Don't Look Back In Anger: Netflix’s Everything Sucks!

Jahi Di'Allo Winston and Peyton Kennedy in Everything Sucks!, now streaming on Netflix.

Luke: . . . you're out of focus.
Kate: I know. I'm trying to fix that.
                   – from Episode 1 of Everything Sucks!
Television shows and films about how horrible high school can be are plentiful – just as plentiful as shows set in the 1980s and ‘90s seem to be currently. And so, recognizing none of the actors in the main cast and knowing nothing at all about the show’s creators and main writers (Ben York Jones and Michael Mohan), I showed up to Netflix’s new coming-of-age dramedy Everything Sucks! with low, and pointedly narrow, expectations – anticipating at best a brief dip into a new, and ultimately forgettable, guilty pleasure (along the lines of MTV’s clever, but scatological  and sophomoric, The Hard Times of RJ Berger), or a mildly amusing nostalgia project designed to flatter a coveted Millennial demographic. As a result, I was genuinely unprepared for how poignant, sincere, and generally affecting the series is.

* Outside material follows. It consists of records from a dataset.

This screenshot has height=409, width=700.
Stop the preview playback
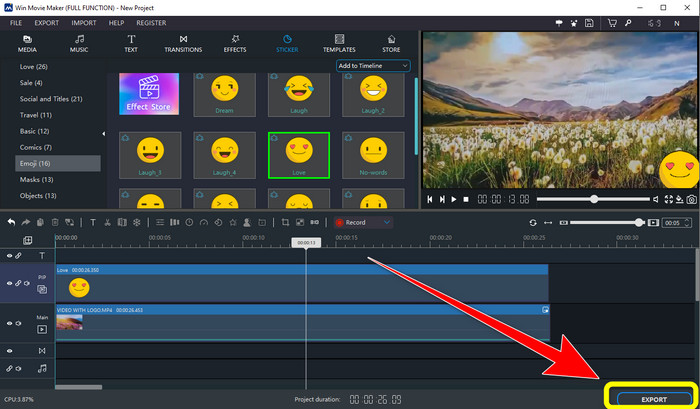(464, 199)
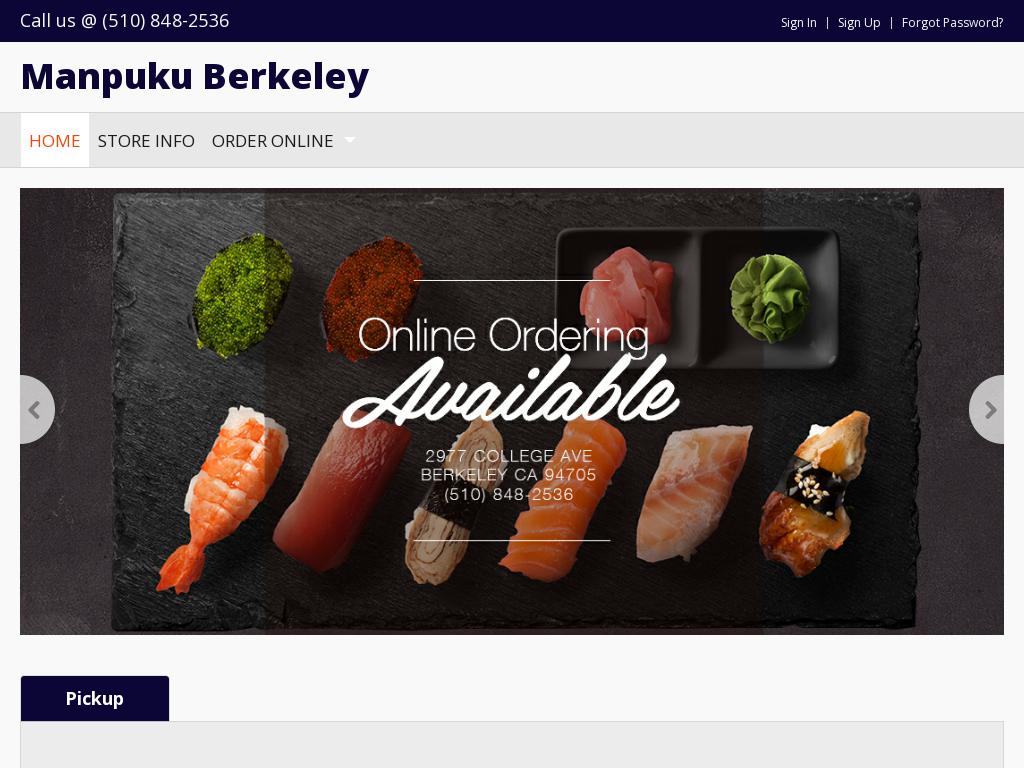Advance to the next banner slide
This screenshot has height=768, width=1024.
pos(987,409)
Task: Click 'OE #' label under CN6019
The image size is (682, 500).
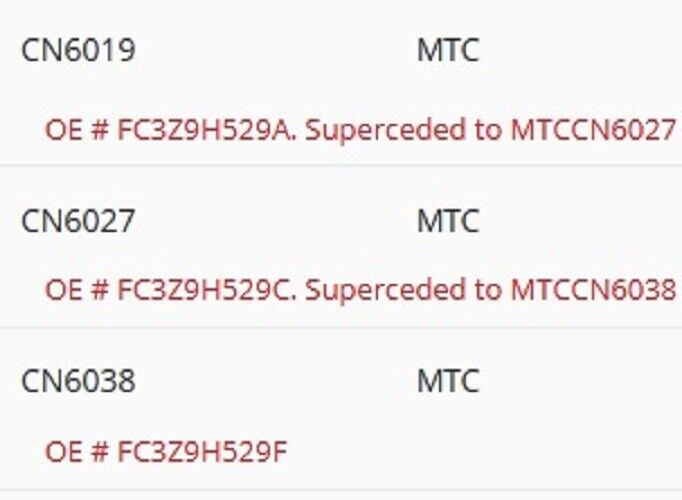Action: coord(77,130)
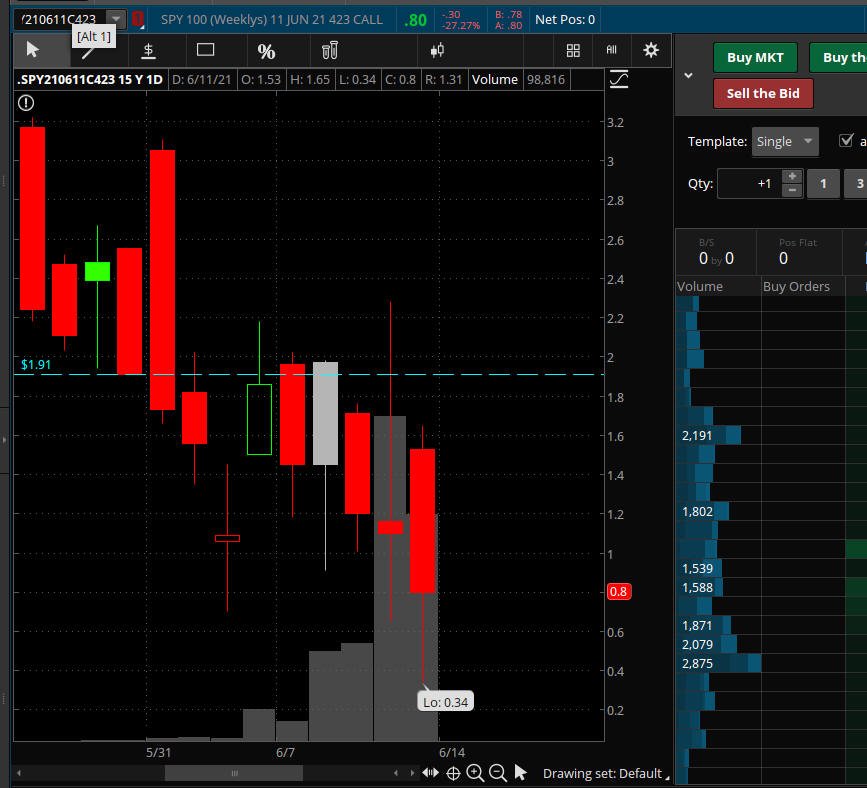Click the zoom out magnifier icon

click(x=498, y=773)
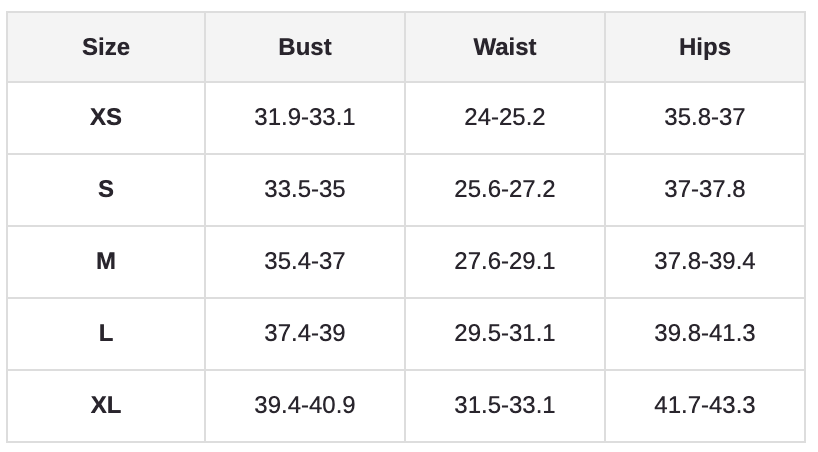Click the XL hips value 41.7-43.3

point(705,405)
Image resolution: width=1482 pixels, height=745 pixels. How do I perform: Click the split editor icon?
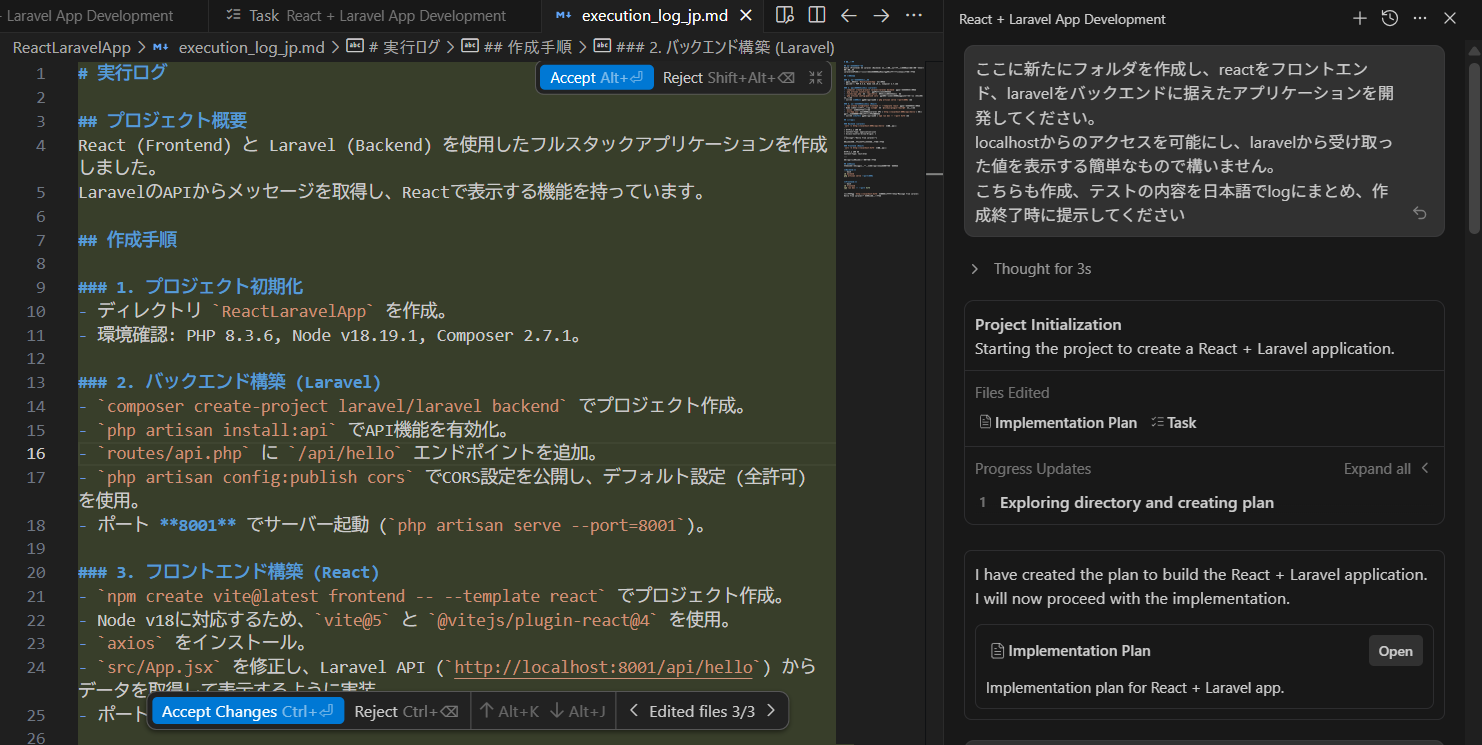[817, 15]
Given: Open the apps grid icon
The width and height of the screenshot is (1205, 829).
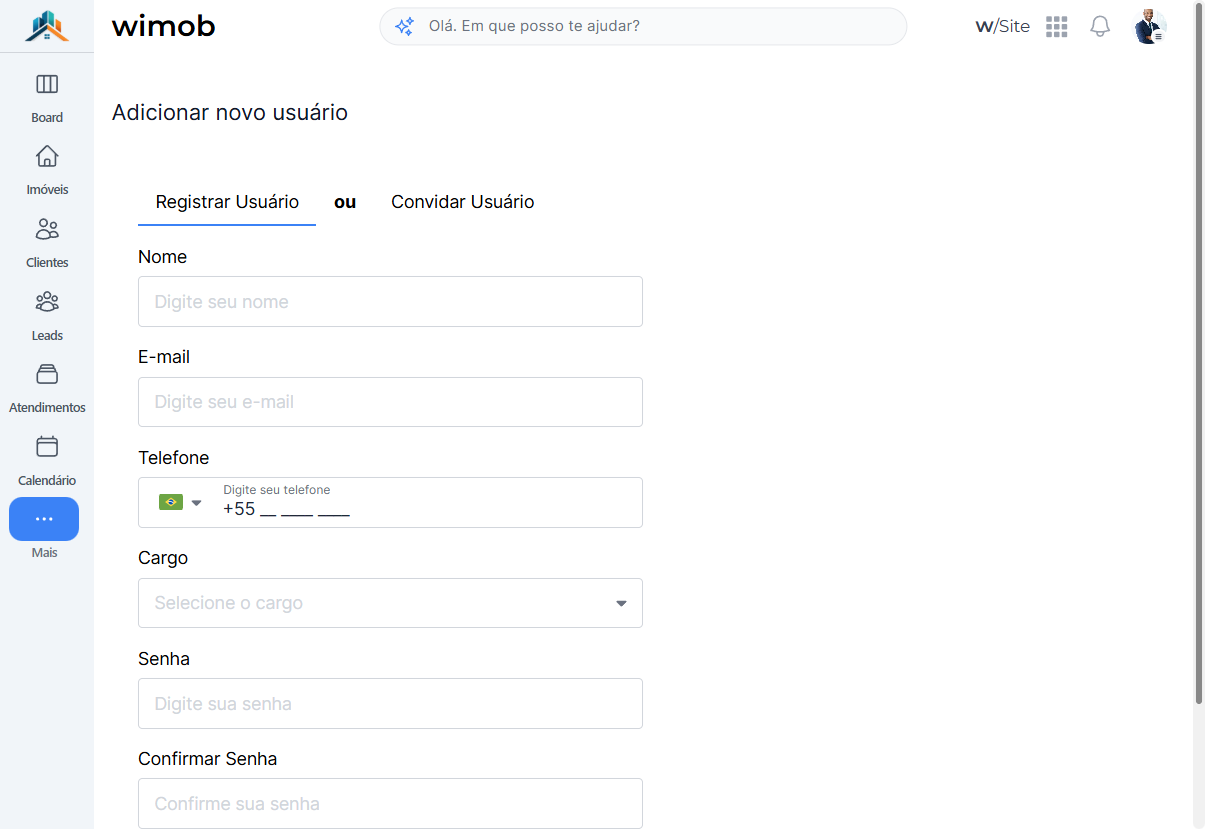Looking at the screenshot, I should point(1057,27).
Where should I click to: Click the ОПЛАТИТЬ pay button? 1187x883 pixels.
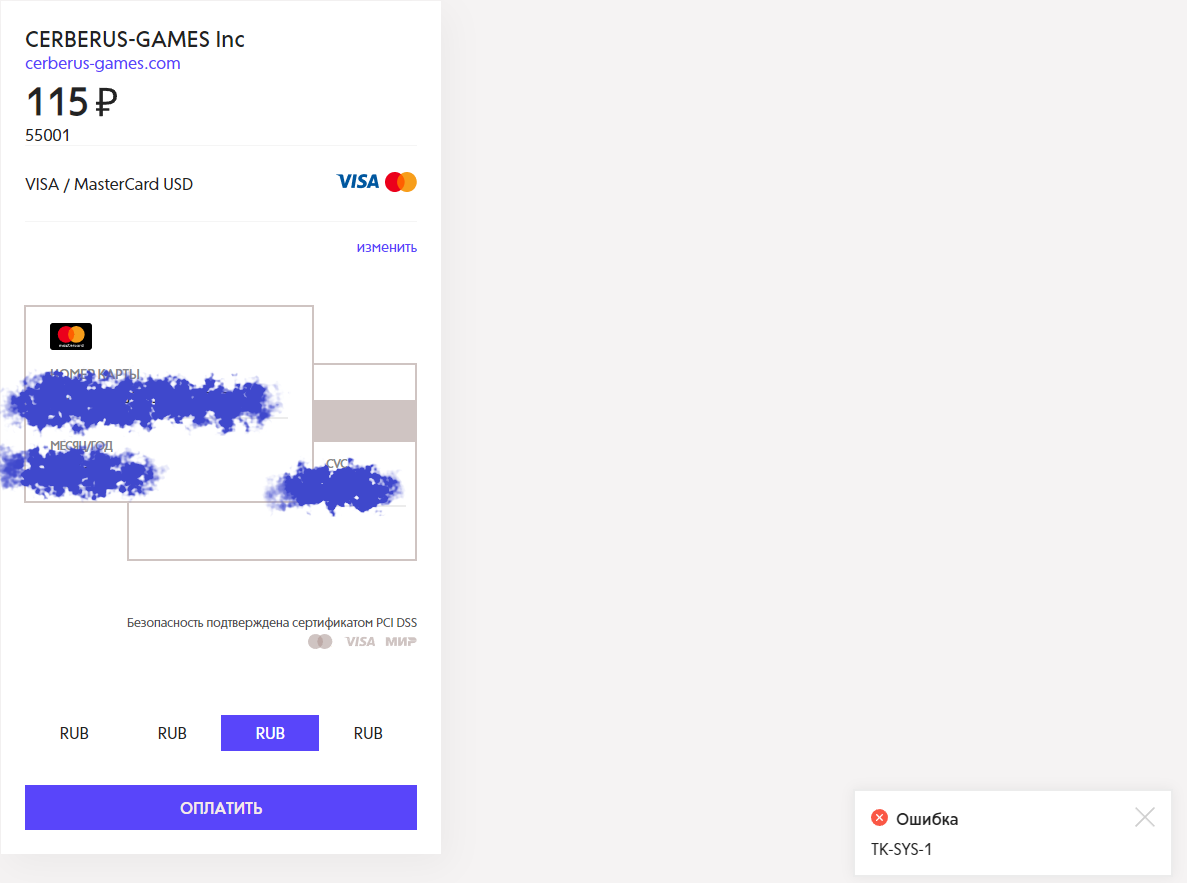click(x=221, y=807)
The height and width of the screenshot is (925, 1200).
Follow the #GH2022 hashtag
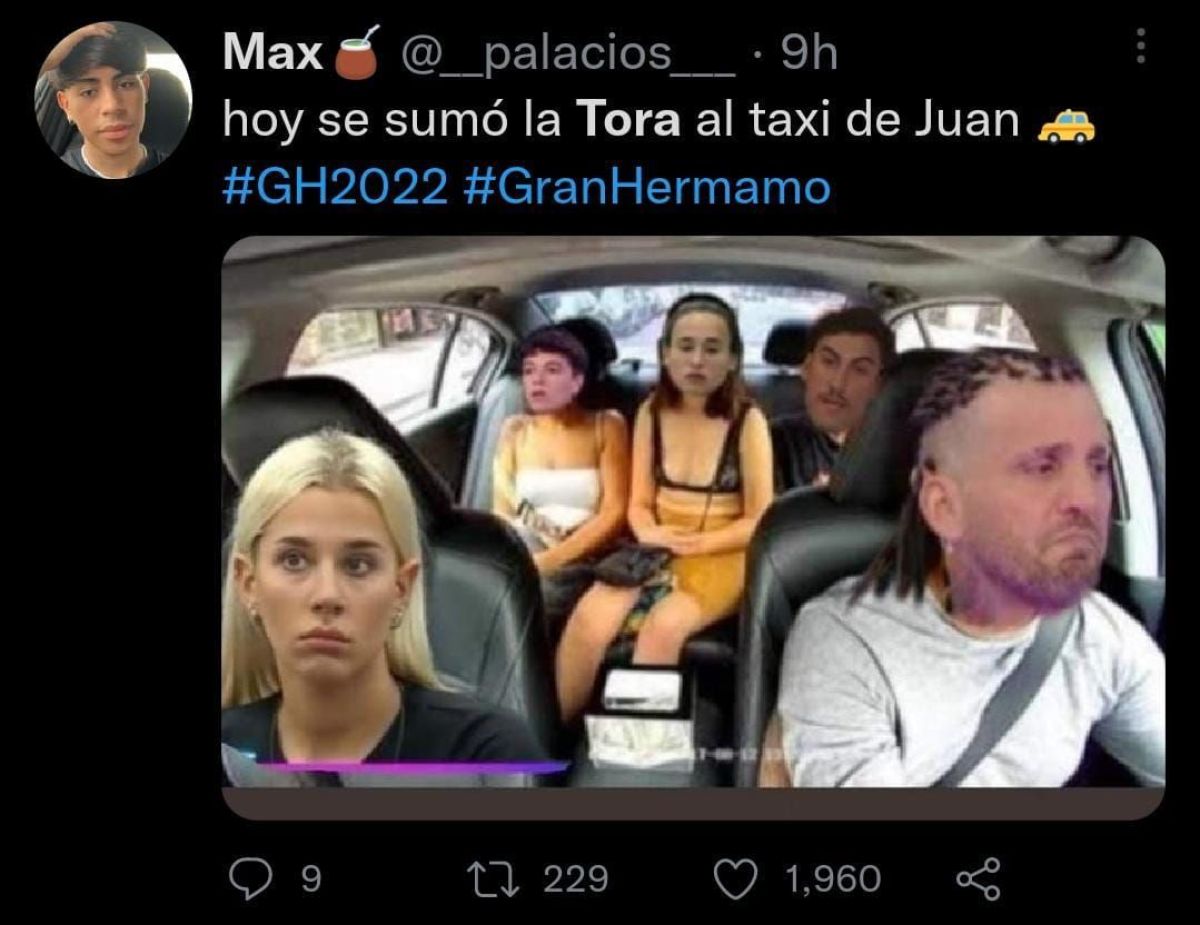click(x=335, y=187)
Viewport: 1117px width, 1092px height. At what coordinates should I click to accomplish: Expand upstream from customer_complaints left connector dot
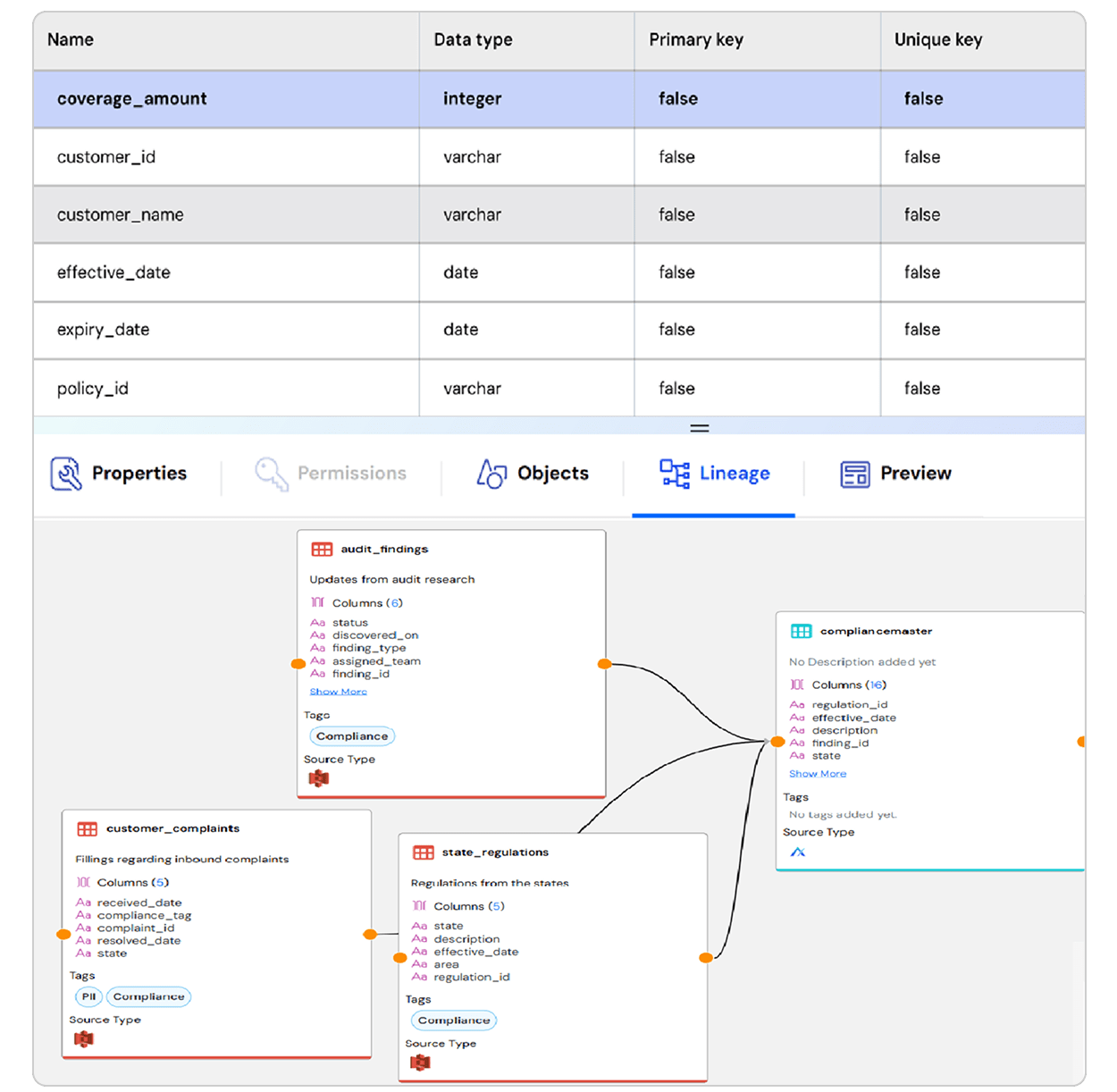[x=63, y=935]
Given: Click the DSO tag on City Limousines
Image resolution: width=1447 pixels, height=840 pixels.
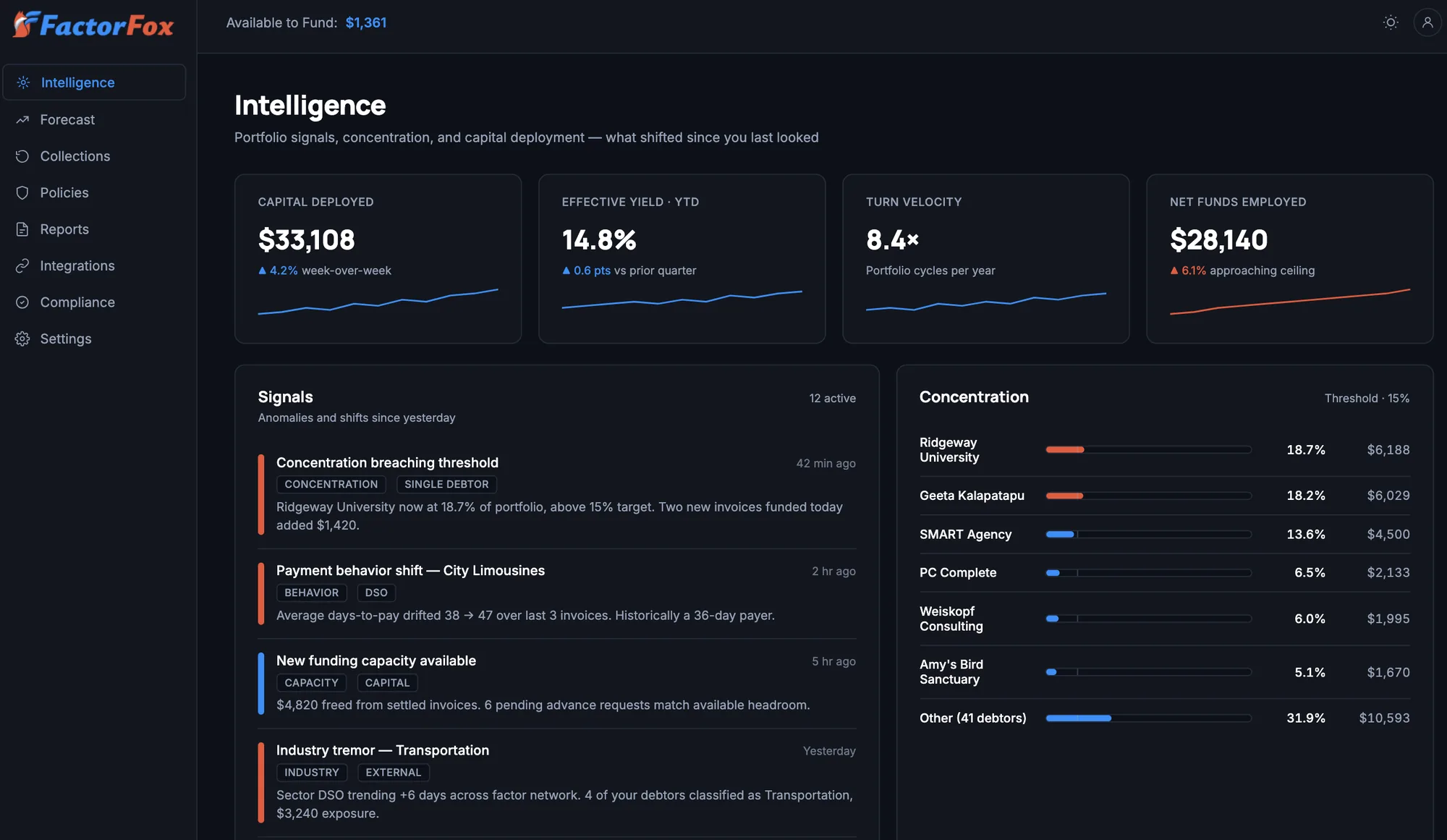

In its ten-episode first season, Everything Sucks! resists most if not all of the temptations of the teen genre. Never glib, melodramatic, cynical, or sentimental, it has the weight of reality without hyperbole, and is regularly heartfelt without any hint of the saccharine. It litters its mid-‘90s setting with all the requisite markers, setting it firmly in a place and a time, but doesn’t lean on them for mere nostalgic effect. Everything Sucks! – like Netflix’s ‘80s-set Stranger Things – is also bolstered by an extraordinary ensemble of largely age-appropriate cast members, with almost all playing their own ages (the eldest young actor is a wizened 20 years old, with the majority 14 or 15), and the story they inhabit is powerfully small and real – and rightly so, because of course, when you are a teenager, everything is inconsequential and world-destroying at the same time.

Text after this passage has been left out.